The United States said on Friday that it was withdrawing from the treaty with Russia, which dates to the waning years of the Cold War, amid accusations that Moscow is in violation of the deal.
"Our American partners have declared the suspension of their participation in the treaty, and we also suspend it," Putin said at a meeting with Foreign Minister Sergei Lavrov and Defence Minister Sergei Shoigu.
He added that Russia would now begin work on developing new medium-range missiles. However, Moscow will only deploy the missiles if Washington does so, he said. There would be no further negotiations with the US on the subject "until our partners are mature enough to have an equal and meaningful dialogue with us on this important issue," Putin said.
"At the same time, we do not want to be drawn into an expensive arms race," he added. Russia's Foreign Ministry vowed on Friday to take measures in response to the US withdrawing from the treaty. US officials had refused to completely rule out the option of saving the 1987 pact, but they said the onus was now on Russia to take measures to eliminate the missiles that Washington alleged were in violation of the treaty.

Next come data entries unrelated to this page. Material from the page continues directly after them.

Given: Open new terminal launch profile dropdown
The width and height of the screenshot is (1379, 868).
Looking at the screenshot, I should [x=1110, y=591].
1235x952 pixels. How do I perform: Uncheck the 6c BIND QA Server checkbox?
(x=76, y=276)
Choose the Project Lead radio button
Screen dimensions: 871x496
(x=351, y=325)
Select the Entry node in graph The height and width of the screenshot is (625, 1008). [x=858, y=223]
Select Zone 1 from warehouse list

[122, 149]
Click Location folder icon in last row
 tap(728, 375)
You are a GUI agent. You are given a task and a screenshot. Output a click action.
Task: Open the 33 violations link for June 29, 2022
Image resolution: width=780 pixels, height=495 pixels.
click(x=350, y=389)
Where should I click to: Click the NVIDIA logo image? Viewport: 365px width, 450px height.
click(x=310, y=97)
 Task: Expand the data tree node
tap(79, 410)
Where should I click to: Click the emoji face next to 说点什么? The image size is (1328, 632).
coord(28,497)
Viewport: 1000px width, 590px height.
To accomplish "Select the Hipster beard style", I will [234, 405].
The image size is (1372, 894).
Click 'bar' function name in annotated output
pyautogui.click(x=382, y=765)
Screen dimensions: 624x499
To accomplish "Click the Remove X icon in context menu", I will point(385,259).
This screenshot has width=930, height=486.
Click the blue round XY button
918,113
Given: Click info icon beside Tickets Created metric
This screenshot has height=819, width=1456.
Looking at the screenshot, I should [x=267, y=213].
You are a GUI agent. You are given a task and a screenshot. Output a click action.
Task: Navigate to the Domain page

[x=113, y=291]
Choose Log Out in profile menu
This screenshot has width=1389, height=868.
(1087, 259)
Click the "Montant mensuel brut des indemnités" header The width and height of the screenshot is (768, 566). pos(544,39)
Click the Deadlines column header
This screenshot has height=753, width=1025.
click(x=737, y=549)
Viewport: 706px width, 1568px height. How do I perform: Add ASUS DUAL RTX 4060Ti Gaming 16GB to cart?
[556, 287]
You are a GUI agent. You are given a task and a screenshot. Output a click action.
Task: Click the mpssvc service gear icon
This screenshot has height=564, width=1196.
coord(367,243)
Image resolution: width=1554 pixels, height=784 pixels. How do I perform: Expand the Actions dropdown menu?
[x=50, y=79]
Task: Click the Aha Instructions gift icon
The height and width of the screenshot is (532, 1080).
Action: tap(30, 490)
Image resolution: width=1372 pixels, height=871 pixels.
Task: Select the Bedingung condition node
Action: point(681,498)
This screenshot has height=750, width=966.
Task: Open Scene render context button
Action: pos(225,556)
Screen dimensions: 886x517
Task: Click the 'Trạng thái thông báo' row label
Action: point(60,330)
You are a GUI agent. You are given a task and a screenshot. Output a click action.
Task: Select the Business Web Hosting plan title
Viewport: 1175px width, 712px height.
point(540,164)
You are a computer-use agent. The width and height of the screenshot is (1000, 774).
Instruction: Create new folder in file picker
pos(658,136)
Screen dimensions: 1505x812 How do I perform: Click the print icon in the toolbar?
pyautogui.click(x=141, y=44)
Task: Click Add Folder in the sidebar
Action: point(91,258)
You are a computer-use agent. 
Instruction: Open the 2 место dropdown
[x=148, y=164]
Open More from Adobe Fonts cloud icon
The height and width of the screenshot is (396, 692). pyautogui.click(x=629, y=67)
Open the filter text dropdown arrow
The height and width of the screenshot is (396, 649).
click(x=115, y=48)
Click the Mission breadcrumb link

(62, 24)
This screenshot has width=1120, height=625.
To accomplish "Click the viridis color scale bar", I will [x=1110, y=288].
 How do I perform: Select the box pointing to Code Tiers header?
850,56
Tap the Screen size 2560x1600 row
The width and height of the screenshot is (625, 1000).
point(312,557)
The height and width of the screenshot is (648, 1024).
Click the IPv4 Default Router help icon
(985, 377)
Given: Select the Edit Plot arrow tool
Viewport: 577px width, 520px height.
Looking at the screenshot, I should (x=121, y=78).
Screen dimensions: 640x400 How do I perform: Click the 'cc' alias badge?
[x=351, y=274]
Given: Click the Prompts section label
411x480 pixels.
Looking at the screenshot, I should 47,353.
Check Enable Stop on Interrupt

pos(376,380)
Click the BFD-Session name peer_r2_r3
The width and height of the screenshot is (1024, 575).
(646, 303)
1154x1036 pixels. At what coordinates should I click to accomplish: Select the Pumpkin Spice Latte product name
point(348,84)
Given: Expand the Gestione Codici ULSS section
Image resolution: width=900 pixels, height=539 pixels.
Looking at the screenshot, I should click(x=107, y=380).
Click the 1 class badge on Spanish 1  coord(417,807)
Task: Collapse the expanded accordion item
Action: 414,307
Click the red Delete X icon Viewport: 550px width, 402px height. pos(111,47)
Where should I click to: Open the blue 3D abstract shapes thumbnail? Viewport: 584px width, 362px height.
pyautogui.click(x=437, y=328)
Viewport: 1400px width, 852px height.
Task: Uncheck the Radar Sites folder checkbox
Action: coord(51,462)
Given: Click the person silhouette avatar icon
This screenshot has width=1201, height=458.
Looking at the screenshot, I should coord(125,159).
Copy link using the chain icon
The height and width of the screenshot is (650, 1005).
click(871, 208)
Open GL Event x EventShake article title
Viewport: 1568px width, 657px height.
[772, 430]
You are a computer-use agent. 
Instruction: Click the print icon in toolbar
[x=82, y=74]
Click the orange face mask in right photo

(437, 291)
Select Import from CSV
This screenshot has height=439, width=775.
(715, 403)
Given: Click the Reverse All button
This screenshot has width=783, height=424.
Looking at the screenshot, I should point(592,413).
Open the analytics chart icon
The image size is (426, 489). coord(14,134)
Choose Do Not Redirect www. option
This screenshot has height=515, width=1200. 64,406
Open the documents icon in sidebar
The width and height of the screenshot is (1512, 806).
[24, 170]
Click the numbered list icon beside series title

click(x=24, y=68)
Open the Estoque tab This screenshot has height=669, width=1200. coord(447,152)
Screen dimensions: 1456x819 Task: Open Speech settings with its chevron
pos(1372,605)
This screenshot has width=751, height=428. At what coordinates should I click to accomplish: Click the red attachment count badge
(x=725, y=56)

Russia insists it is not in violation of the deal and has countered that the US breached the terms with its own missile deployment in Europe. At the meeting on Saturday, Lavrov said Russia had done everything in its power to save the treaty and had sought dialogue with the US several times.
"The Americans have lost all interest," he said. Also on Saturday, China said it "opposes the US withdrawal and urges the United States and Russia to properly resolve their differences through constructive dialogue." Chinese Foreign Ministry spokesman Geng Shuang said that "the US unilateral withdrawal may trigger a series of negative consequences, and China will pay close attention to the follow-up developments."